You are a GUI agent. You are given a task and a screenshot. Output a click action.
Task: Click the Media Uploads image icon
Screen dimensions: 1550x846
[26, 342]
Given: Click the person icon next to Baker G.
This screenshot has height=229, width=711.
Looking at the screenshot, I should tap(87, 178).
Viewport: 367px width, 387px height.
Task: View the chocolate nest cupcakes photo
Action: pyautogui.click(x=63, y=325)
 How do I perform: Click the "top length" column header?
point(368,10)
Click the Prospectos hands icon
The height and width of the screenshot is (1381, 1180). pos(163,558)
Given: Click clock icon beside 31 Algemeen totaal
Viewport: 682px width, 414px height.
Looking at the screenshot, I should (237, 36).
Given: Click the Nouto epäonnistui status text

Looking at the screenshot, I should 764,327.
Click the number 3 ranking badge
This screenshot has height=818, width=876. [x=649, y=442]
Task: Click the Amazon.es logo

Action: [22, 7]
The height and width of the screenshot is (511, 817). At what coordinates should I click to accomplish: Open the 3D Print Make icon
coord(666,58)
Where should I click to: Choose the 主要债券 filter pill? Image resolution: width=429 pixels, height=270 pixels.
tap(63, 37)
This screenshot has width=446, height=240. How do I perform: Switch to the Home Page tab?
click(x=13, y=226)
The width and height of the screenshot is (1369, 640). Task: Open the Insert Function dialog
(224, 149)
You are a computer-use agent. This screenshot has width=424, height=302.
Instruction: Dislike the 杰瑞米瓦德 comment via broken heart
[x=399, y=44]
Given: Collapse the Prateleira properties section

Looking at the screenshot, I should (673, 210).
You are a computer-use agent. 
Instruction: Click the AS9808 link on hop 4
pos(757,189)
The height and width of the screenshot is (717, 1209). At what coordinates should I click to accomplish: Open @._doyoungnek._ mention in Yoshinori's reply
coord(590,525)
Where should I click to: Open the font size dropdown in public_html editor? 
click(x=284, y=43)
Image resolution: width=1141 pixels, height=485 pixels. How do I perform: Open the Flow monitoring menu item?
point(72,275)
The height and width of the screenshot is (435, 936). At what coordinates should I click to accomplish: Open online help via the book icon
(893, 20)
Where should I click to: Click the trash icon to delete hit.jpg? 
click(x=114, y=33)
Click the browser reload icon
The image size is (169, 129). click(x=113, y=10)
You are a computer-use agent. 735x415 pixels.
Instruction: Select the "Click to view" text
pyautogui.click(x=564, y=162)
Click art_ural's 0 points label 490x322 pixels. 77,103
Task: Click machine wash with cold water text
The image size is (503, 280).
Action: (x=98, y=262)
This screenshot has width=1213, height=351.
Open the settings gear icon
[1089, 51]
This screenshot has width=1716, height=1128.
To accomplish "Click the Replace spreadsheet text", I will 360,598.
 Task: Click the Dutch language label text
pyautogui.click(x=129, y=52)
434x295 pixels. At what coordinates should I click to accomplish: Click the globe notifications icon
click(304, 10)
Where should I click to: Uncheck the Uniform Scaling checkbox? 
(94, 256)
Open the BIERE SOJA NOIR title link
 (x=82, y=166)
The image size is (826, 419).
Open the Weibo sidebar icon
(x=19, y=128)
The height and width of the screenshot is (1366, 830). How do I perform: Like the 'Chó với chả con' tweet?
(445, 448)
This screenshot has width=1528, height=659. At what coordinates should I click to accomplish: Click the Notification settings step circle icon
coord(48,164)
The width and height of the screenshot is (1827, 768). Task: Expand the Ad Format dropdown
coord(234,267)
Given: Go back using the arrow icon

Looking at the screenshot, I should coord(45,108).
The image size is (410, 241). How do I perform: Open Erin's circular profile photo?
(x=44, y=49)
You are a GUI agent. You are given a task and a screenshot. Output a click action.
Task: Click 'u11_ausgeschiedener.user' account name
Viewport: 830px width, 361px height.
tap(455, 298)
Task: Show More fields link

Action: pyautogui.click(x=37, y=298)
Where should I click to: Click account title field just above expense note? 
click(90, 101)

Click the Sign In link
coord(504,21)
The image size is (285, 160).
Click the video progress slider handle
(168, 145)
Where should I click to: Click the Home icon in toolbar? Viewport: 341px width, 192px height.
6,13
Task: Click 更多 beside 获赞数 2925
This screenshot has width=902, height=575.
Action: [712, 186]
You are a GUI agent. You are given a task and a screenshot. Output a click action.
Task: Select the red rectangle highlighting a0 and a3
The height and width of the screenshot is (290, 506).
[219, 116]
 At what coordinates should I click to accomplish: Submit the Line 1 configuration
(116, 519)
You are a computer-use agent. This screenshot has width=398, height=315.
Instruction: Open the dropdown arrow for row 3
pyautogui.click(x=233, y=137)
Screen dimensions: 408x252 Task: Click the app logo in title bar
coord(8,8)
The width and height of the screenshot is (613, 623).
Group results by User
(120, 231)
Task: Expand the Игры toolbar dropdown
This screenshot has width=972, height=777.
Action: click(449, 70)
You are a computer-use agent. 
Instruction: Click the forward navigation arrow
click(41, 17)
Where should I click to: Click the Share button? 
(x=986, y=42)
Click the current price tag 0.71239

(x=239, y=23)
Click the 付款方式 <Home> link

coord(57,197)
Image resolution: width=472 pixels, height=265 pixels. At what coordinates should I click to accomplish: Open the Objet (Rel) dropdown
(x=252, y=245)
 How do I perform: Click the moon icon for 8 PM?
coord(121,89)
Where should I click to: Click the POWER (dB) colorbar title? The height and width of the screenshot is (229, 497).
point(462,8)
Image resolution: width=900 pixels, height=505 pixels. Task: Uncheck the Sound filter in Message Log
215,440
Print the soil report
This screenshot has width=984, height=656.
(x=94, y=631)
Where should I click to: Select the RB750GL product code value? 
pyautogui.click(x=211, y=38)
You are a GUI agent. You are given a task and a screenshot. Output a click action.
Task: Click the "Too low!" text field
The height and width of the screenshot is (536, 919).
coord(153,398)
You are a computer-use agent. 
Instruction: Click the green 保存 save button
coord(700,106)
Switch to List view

_ _ _ _

> Problem description
What you return must be the entries, given again word for word.

> Response
You are a GUI agent. You are given a task and a screenshot. Output a click action.
Task: Click the Media Uploads image icon
Screen dimensions: 1550x846
[26, 342]
Given: Click the person icon next to Baker G.
This screenshot has height=229, width=711.
Looking at the screenshot, I should tap(87, 178).
Viewport: 367px width, 387px height.
Task: View the chocolate nest cupcakes photo
Action: pyautogui.click(x=63, y=325)
 How do I perform: Click the "top length" column header?
point(368,10)
Click the Prospectos hands icon
The height and width of the screenshot is (1381, 1180). pos(163,558)
Given: Click clock icon beside 31 Algemeen totaal
Viewport: 682px width, 414px height.
Looking at the screenshot, I should (237, 36).
Given: Click the Nouto epäonnistui status text

Looking at the screenshot, I should 764,327.
Click the number 3 ranking badge
This screenshot has height=818, width=876. [x=649, y=442]
Task: Click the Amazon.es logo

Action: [22, 7]
The height and width of the screenshot is (511, 817). At what coordinates should I click to accomplish: Open the 3D Print Make icon
coord(666,58)
Where should I click to: Choose the 主要债券 filter pill? Image resolution: width=429 pixels, height=270 pixels.
tap(63, 37)
This screenshot has width=446, height=240. How do I perform: Switch to the Home Page tab?
click(x=13, y=226)
The width and height of the screenshot is (1369, 640). Task: Open the Insert Function dialog
(224, 149)
You are a computer-use agent. This screenshot has width=424, height=302.
Instruction: Dislike the 杰瑞米瓦德 comment via broken heart
[x=399, y=44]
Given: Collapse the Prateleira properties section

Looking at the screenshot, I should (673, 210).
You are a computer-use agent. 
Instruction: Click the AS9808 link on hop 4
pos(757,189)
The height and width of the screenshot is (717, 1209). At what coordinates should I click to accomplish: Open @._doyoungnek._ mention in Yoshinori's reply
coord(590,525)
Where should I click to: Open the font size dropdown in public_html editor? 
click(x=284, y=43)
Image resolution: width=1141 pixels, height=485 pixels. How do I perform: Open the Flow monitoring menu item?
point(72,275)
The height and width of the screenshot is (435, 936). At what coordinates should I click to accomplish: Open online help via the book icon
(893, 20)
Where should I click to: Click the trash icon to delete hit.jpg? 
click(x=114, y=33)
Click the browser reload icon
The image size is (169, 129). click(x=113, y=10)
You are a computer-use agent. 735x415 pixels.
Instruction: Select the "Click to view" text
pyautogui.click(x=564, y=162)
Click art_ural's 0 points label 490x322 pixels. 77,103
Task: Click machine wash with cold water text
The image size is (503, 280).
Action: (x=98, y=262)
This screenshot has width=1213, height=351.
Open the settings gear icon
[1089, 51]
This screenshot has width=1716, height=1128.
To accomplish "Click the Replace spreadsheet text", I will 360,598.
 Task: Click the Dutch language label text
pyautogui.click(x=129, y=52)
434x295 pixels. At what coordinates should I click to accomplish: Click the globe notifications icon
click(304, 10)
Where should I click to: Uncheck the Uniform Scaling checkbox? 
(94, 256)
Open the BIERE SOJA NOIR title link
 (x=82, y=166)
The image size is (826, 419).
Open the Weibo sidebar icon
(x=19, y=128)
The height and width of the screenshot is (1366, 830). How do I perform: Like the 'Chó với chả con' tweet?
(445, 448)
This screenshot has width=1528, height=659. At what coordinates should I click to accomplish: Click the Notification settings step circle icon
coord(48,164)
The width and height of the screenshot is (1827, 768). Task: Expand the Ad Format dropdown
coord(234,267)
Given: Go back using the arrow icon

Looking at the screenshot, I should coord(45,108).
The image size is (410, 241). How do I perform: Open Erin's circular profile photo?
(x=44, y=49)
You are a GUI agent. You are given a task and a screenshot. Output a click action.
Task: Click 'u11_ausgeschiedener.user' account name
Viewport: 830px width, 361px height.
tap(455, 298)
Task: Show More fields link

Action: pyautogui.click(x=37, y=298)
Where should I click to: Click account title field just above expense note? 
click(90, 101)

Click the Sign In link
coord(504,21)
The image size is (285, 160).
Click the video progress slider handle
(168, 145)
Where should I click to: Click the Home icon in toolbar? Viewport: 341px width, 192px height.
6,13
Task: Click 更多 beside 获赞数 2925
This screenshot has width=902, height=575.
Action: [712, 186]
You are a GUI agent. You are given a task and a screenshot. Output a click action.
Task: Select the red rectangle highlighting a0 and a3
The height and width of the screenshot is (290, 506).
[219, 116]
 At what coordinates should I click to accomplish: Submit the Line 1 configuration
(116, 519)
You are a computer-use agent. This screenshot has width=398, height=315.
Instruction: Open the dropdown arrow for row 3
pyautogui.click(x=233, y=137)
Screen dimensions: 408x252 Task: Click the app logo in title bar
coord(8,8)
The width and height of the screenshot is (613, 623).
Group results by User
(120, 231)
Task: Expand the Игры toolbar dropdown
This screenshot has width=972, height=777.
Action: click(449, 70)
You are a computer-use agent. 
Instruction: Click the forward navigation arrow
click(41, 17)
Where should I click to: Click the Share button? 
(x=986, y=42)
Click the current price tag 0.71239

(x=239, y=23)
Click the 付款方式 <Home> link

coord(57,197)
Image resolution: width=472 pixels, height=265 pixels. At what coordinates should I click to accomplish: Open the Objet (Rel) dropdown
(x=252, y=245)
 How do I perform: Click the moon icon for 8 PM?
coord(121,89)
Where should I click to: Click the POWER (dB) colorbar title? The height and width of the screenshot is (229, 497).
point(462,8)
Image resolution: width=900 pixels, height=505 pixels. Task: Uncheck the Sound filter in Message Log
215,440
Print the soil report
This screenshot has width=984, height=656.
(x=94, y=631)
Where should I click to: Select the RB750GL product code value? 
pyautogui.click(x=211, y=38)
You are a GUI agent. You are given a task and a screenshot. Output a click action.
Task: Click the "Too low!" text field
The height and width of the screenshot is (536, 919).
coord(153,398)
You are a computer-use agent. 
Instruction: Click the green 保存 save button
coord(700,106)
Switch to List view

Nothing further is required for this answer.